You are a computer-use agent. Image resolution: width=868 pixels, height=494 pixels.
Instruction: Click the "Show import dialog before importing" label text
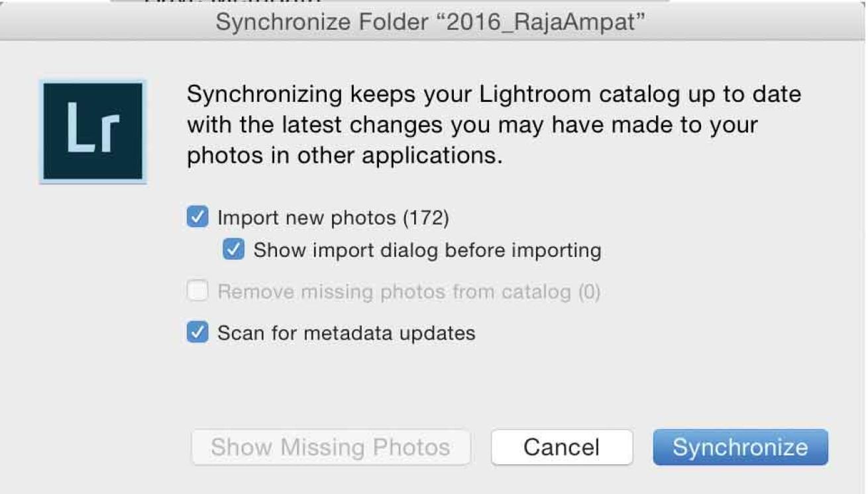pyautogui.click(x=427, y=250)
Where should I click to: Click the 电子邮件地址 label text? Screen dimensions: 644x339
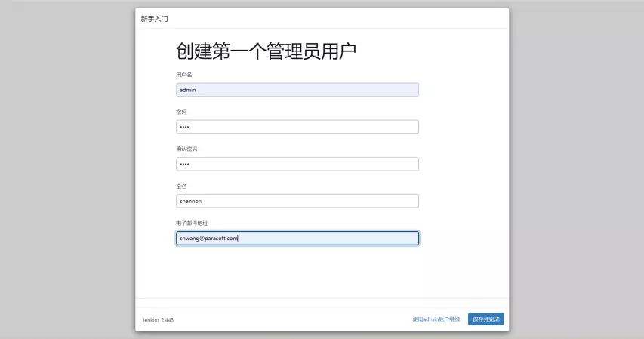[x=192, y=223]
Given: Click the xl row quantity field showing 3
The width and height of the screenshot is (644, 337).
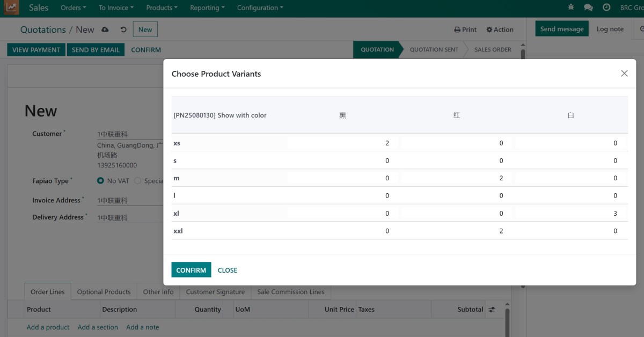Looking at the screenshot, I should 570,213.
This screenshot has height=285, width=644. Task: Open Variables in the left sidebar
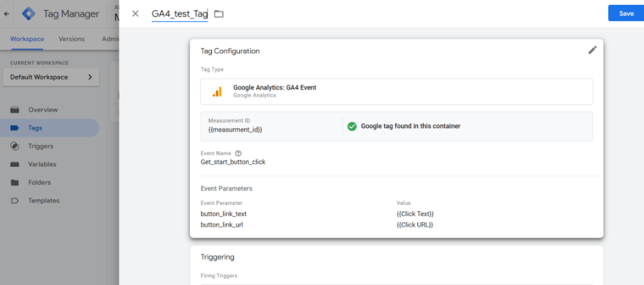42,164
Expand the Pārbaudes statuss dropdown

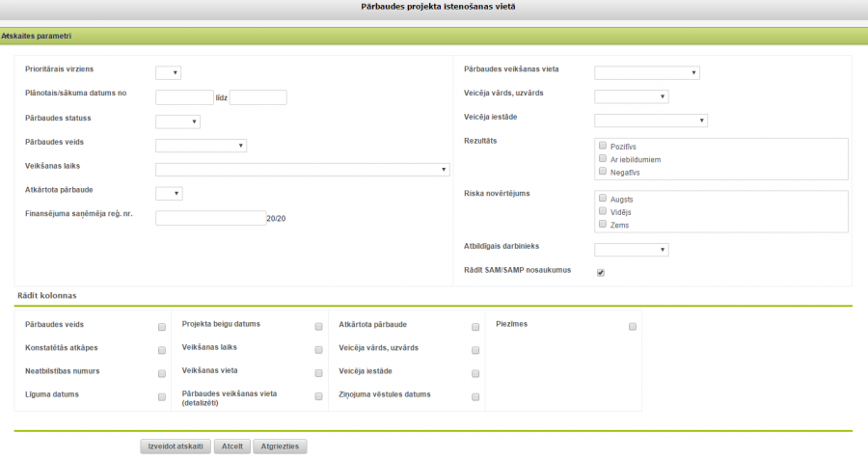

════════

Exercise description: A word-for-word repeat is expected of the lines from the one with "Instruction: Click the" to the end of the data, both included; pictures are not part of it.

Response area:
Instruction: Click the "Show import dialog before importing" label text
pyautogui.click(x=427, y=250)
Where should I click to: Click the 电子邮件地址 label text? Screen dimensions: 644x339
[x=192, y=223]
Given: Click the xl row quantity field showing 3
The width and height of the screenshot is (644, 337).
Looking at the screenshot, I should 570,213.
This screenshot has height=285, width=644. Task: Open Variables in the left sidebar
42,164
Expand the Pārbaudes statuss dropdown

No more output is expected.